BRIEF - Exact copies of the lines below, from the one with "Task: Open the Feedback link" up to and including the one with "Instruction: Choose the", are what this calls for; leave out pictures.

DATA EXCERPTS -

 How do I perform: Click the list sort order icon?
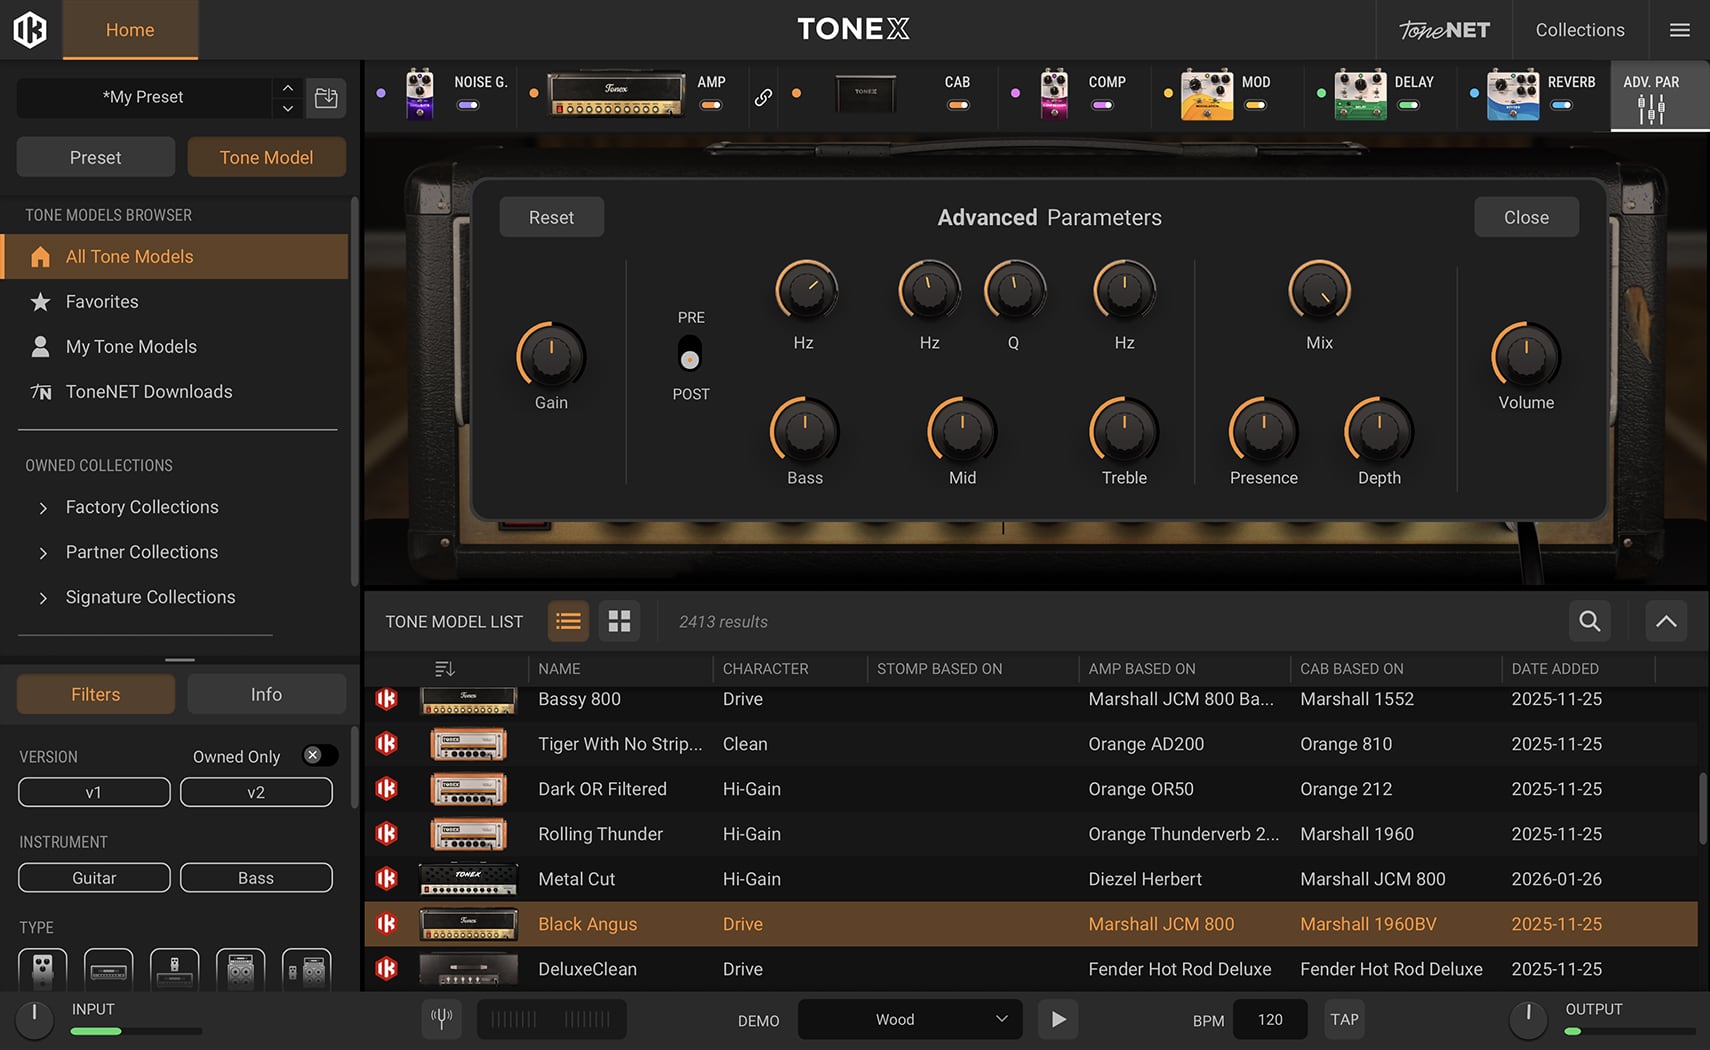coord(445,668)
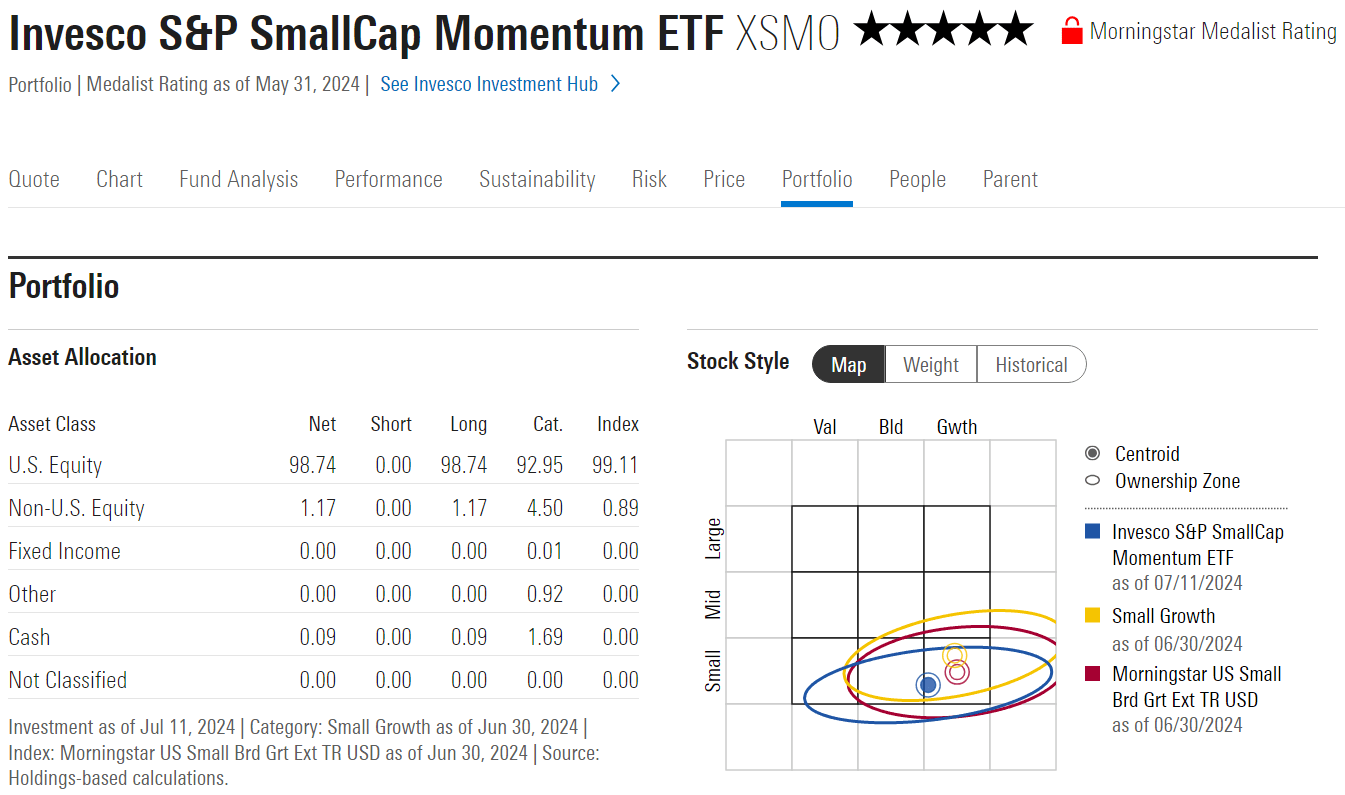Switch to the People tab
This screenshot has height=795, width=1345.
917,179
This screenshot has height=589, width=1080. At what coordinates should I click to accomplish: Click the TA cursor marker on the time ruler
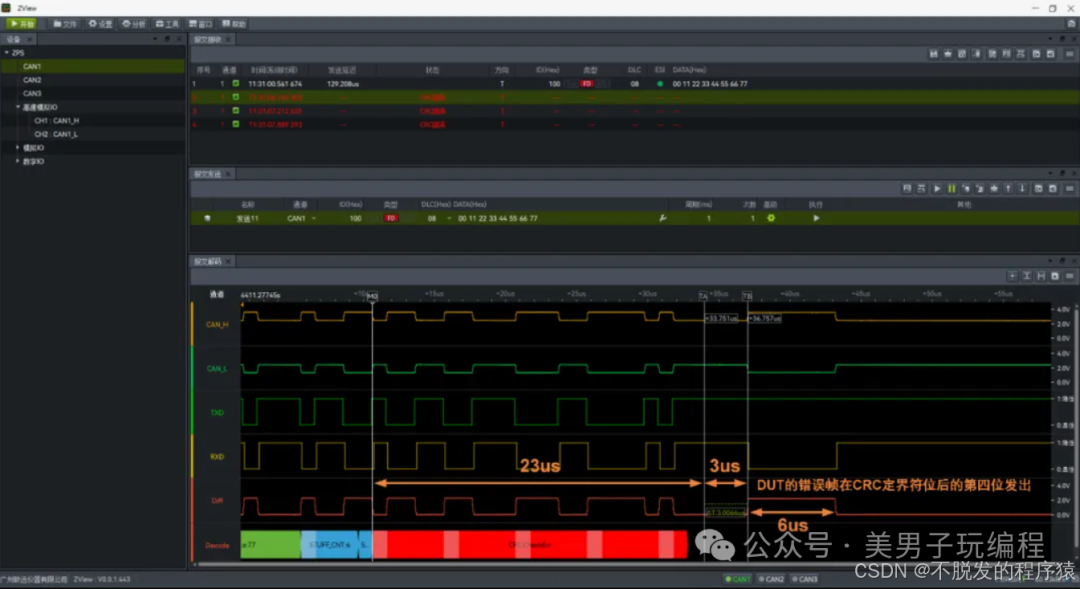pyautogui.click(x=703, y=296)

--

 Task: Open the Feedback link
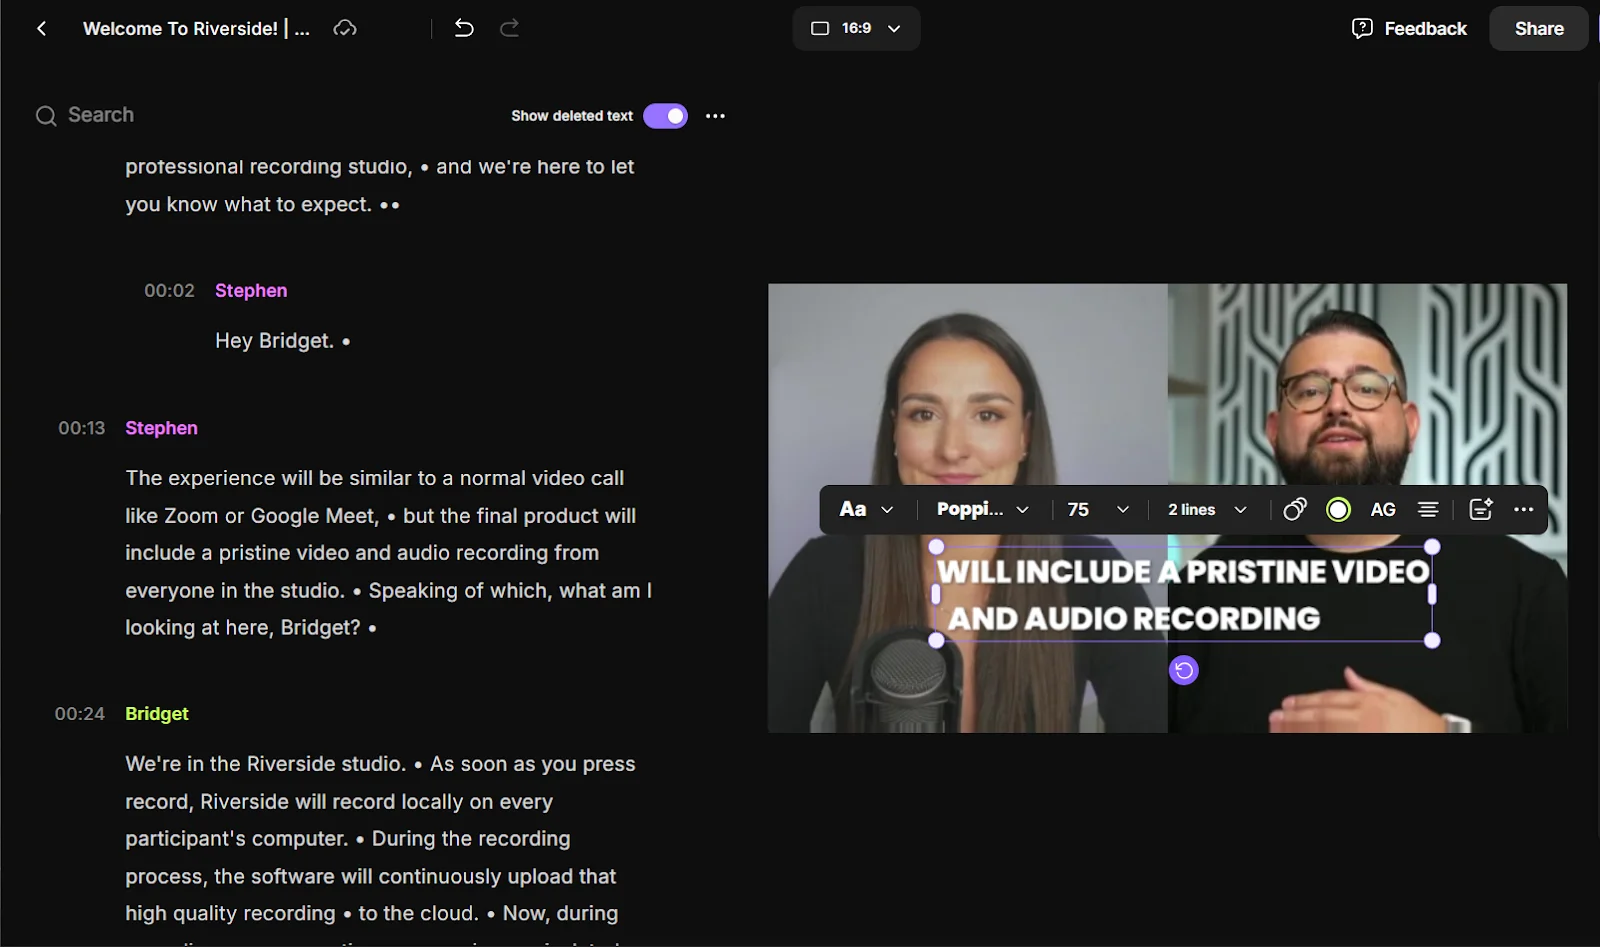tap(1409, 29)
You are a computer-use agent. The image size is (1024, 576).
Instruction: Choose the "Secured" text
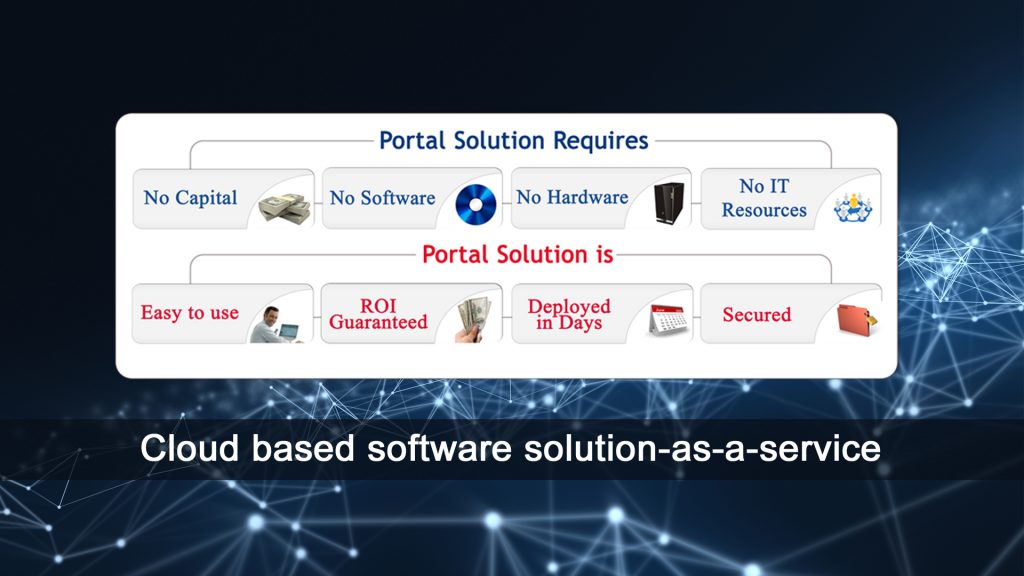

SOLUTION -
 Task: Open the Feedback link
tap(1409, 29)
You are a computer-use agent. The image size is (1024, 576).
Instruction: Choose the "Secured" text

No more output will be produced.